In an effort to push past doubts cast by rival firms, data lake provider Databriks on Tuesday said that it is open sourcing all Delta Lake APIs as part of the Delta Lake 2.0 release. The company also announced that it will be contributing all enhancements of Delta Lake to The Linux Foundation.
Databricks rivals such as Cloudera, Dremio, Google (Big Lake), Microsoft, Oracle, SAP, AWS Snowflake, HPE (Ezmeral) and Vertica have criticized the company, casting doubt whether Delta Lake was open source or proprietary, thereby taking away a share of prospective customers, analysts said.
“The new announcement should provide continuity and clarity for users and help counter confusion (stoked in part by competitors) about whether Delta Lake is proprietary or open source,” said Matt Aslett, research director at Ventana Research.
With the new announcements, Databricks is customer putting concerns and competitive criticism to bed, said Doug Henschen, principal analyst at Constellation Research.
“In competitive deals, rivals such as Snowflake would point out to would-be customers that aspects of Delta Lake were proprietary,” Henschen said, adding that Databricks customers can now trust that their data is on an open platform and that they’re not locked into Delta Lake.
Competition grows in commercial open source market
With an increasing number of commercial open source projects in the data lake market, Databriks’ Delta Lake may find itself facing new competition, including Apache Iceberg, which offers high-performance querying for very large analytic tables.
“There are also open source projects that have recently started to be commercialized, such as OneHouse for Apache Hudi and both Starburst and Dremio coming out with their Apache Iceberg offerings,” said Hyoun Park, chief analyst at Amalgam Insights.
“With these offerings coming out, Delta Lake faced pressure from other open source lakehouse formats to become more functionally robust as the lakehouse market starts to splinter and technologists have multiple options,” Park added.
Many other players in this space are focused on Apache Iceberg as an alternative to Delta Lake tables, Venatana’s Aslett said.
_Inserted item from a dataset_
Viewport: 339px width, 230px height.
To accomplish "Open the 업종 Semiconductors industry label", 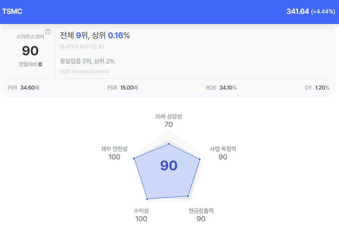I will (84, 71).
Delta tables, in contrast to traditional tables that store data in rows and columns, can access ACID (Atomy, Consistency, Isolation, and Durability) transactions to store metadata to help with faster data ingestion.
Delta Lake is sometimes referred to as a data lakehouse, a data architecture that offers both storage and analytics capabilities, in contrast to the concepts for data lakes, which store data in native format, and data warehouses, which store structured data (often in SQL format).
In April, Google announced Big Lake and Iceberg support, and earlier this month, Snowflake announced support for Apache Iceberg tables in private preview.
The Iceberg announcement, just like Databriks’ open source strategy, aims to appeal to prospective customers who might have concerns about committing to one vendor and the prospect of having access to their own data encumbered down the road, Henschen said.
In the face of renewed competition, Databriks’ move to open source Delta Lake is a good move, said Sanjeev Mohan, former research vice president at Gartner.
“Databrics’ announcement to open source the full capabilities of Delta Lake is an excellent step to drive wider adoption,” said Sanjeev Mohan, former research vice president for big data and analytics at Gartner.
Delta Lake 2.0 offers faster query performance
Databriks’ Delta Lake 2.0, which will be fully available later this year, is expected to offer faster query performance for data analysis, the company said.
Databriks on Tuesday also released the second edition of MLflow—an open source platform for managing the end-to-end machine learning lifecycle (MLOps).
MLflow 2.0 comes with MLflow Pipelines, which offer data scientists predefined, production-ready templates based on the model type they’re building to allow them to accelerate model development without requiring intervention from production engineers, the company said.
According to analysts, MLflow 2.0 will serve as a more mature option for data scientists as machine learning production continues to be a challenging process, and translation of algorithmic models into production-grade application code on securely governed resources continues to be difficult.
“There are a number of vendor solutions in this space including Amazon Sagemaker, Azure Machine Learning, Google Cloud AI, Datarobot, Domino Data, Dataiku, and Iguazio. But Databricks serves as a neutral vendor compared to the hyperscalers and Databricks’ unified approach to data and model management serves as a differentiator to MLOps vendors that focus on the coding and production challenges of model operationalization,” Amalgam’s Park said.
The move to release MLflow 2.0 eases the path to bring streaming and streaming analysis into production data pipelines, Henschen said, adding that many companies struggle with MLOps and fail even after successfully creating machine learning models.